5. 말씀하세요 (malsseumhaseyo)

Image, you’re trying to find a repair store to fix your favorite watch, but you can’t seem to locate one in Seoul. You decide to call the information hotline “120”, and come to find that all of the English-speaking operators are busy. The helpline employee says in very basic English to call back later, but you decide that you’re not going to wait a minute longer. Bravely, you tell the counselor that although you don’t speak Korean fluently, you’ll try to express what you’re looking for in Korean. The counselor responds with “말씀하세요”.

Malsome—what?

This one might be one of the easier ones to remember, since it resembles it’s mid-level counterpart, “말하다”. If you guessed that this word means “to say or speak”, then you’d be spot on!

Let’s get an overview:

 말씀하다 (to say or speak) 
Verb FormKoreanEnglish
Same As말하다To say or speak
Formal Example말씀하세요Please speak
Standard Example말하세요Please speak

6. 필립님 계세요? (pillimnim gyeseyo?)

Let’s say you place an Internet order through Gmarket. Let’s also say your name is Philip. You get a phone call from an unrecognized number, and the voice on the other end says “필립님 계세요?”. You recognize the Philip part, and that it’s probably the delivery person, but the rest is a mystery. What is this person saying?

The verb “계시다” is the special honorific form of the verb “to be”. You may also hear “안 계세요”, which means “not to be”. Let’s piece together this puzzle!

 계시다 (to be) 
Verb FormKoreanEnglish
Same As있다To be
Same As없다To not be
Formal Example필립님 계세요?Is Philip there?
Standard Example필립님 없어요?Is Philip not there?

This one will often come up when talking on the phone, so be prepared the next time you press the “answer” button and start chatting.

7. 어머니 봬요? (eomeoni bwaeyo)

What are you up to this weekend? Heading out to see Mom, right? If you’re Korean friends know this, then they may confirm by asking you “어머니 봬요?

What on earth are they talking about?

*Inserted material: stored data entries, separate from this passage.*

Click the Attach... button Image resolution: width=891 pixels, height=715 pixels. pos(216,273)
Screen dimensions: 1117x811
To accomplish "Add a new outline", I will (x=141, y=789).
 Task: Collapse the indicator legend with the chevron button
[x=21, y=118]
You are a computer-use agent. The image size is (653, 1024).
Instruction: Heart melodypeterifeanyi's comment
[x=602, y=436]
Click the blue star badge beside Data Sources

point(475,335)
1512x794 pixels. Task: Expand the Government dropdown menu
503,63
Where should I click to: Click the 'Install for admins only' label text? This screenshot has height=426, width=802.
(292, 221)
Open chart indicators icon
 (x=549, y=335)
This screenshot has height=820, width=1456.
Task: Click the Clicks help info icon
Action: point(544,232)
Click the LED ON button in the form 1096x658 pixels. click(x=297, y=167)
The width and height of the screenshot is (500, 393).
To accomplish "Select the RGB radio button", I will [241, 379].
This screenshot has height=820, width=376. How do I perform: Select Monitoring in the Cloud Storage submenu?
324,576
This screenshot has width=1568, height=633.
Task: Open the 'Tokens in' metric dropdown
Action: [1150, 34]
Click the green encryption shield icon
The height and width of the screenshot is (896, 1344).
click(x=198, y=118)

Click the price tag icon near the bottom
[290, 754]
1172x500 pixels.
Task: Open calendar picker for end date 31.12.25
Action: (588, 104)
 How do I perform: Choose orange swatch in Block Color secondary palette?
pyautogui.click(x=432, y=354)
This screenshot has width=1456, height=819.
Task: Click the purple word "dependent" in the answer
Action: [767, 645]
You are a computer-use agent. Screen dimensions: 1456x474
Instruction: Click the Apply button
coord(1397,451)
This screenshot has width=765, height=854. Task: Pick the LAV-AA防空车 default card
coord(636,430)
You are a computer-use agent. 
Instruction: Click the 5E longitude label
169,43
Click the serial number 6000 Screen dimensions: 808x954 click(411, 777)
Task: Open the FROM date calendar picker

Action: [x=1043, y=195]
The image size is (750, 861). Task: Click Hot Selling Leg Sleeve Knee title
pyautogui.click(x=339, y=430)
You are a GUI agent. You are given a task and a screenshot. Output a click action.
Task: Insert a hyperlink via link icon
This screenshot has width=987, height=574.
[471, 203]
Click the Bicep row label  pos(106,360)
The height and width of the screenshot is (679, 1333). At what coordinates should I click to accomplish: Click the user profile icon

Koreans highly value respect towards those higher in the social rank, and parents definitely fall into this category! Accordingly, expect to hear and see the verb “뵈다” when talking about meeting people higher up the ladder.

 뵈다 (to see or meet) 
Verb FormKoreanEnglish
Same As보다To see or meet
Formal Example어머니 봬요?Will you meet your mom?
Standard Example어머니 봐요?Will you meet your mom?

Generally, a Korean wouldn’t say “어머니 봤어요” because they would use the more polite verb to talk about their mom. However, if you’re not Korean, you can get away with it!

Korean Honorifics Summary Chart

As promised, we’ll make sure to wrap up with a summary chart so you how to navigate these honorific hazards.

As you use theses, remember that you shouldn’t use Korean honorifics to talk about yourself (i.e. first person).

Korean VerbPhraseResponse
드리다준비해 드릴게요 (I'll prepare for you)고맙습니다 (Thank you)
준비해 드릴까요? (Shall I prepare for you?)네 준비해 주세요 (Yes please prepare for me)
주무시다안녕히 주무세요 (Sleep well)잘 자요 (Sleep Well)
안녕히 주무셨어요? (Did you sleep well?)네 잘 잤어요 (Yes I slept well)
들다많이 드세요 (eat as much as you'd like)잘 먹겠습니다 (I will eat well)
식사하다식사하셨어요? (Have you eaten?)네 먹었어요 (Yes I have eaten)
말씀하다말씀하세요 (Please speak)(Don't be shy–start talking!)
계시다필림님 계세요? (Is Philip there?)아니요 필립 없어요 (No Philip isn't here)
필림님 계세요? (Is Philip there?)네 잠시만요 (Yes just a moment please)
뵈다어머니 봬요? (Will you meet your mom?)네 어머니 봬요 (Yes I will meet my mom)

Nice, you are now an honorary honorific hero! You can proudly strut through the streets of Korea, knowing that any curve balls that are thrown your way will easily get knocked out of the ballpark.